##### Exercise inputs

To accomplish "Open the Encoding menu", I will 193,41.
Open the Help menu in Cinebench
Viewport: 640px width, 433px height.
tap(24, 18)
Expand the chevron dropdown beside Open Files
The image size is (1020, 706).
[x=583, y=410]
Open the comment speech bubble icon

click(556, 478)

##########

Every line in the data above that contains the word "menu" should be copied.

To accomplish "Open the Encoding menu", I will 193,41.
Open the Help menu in Cinebench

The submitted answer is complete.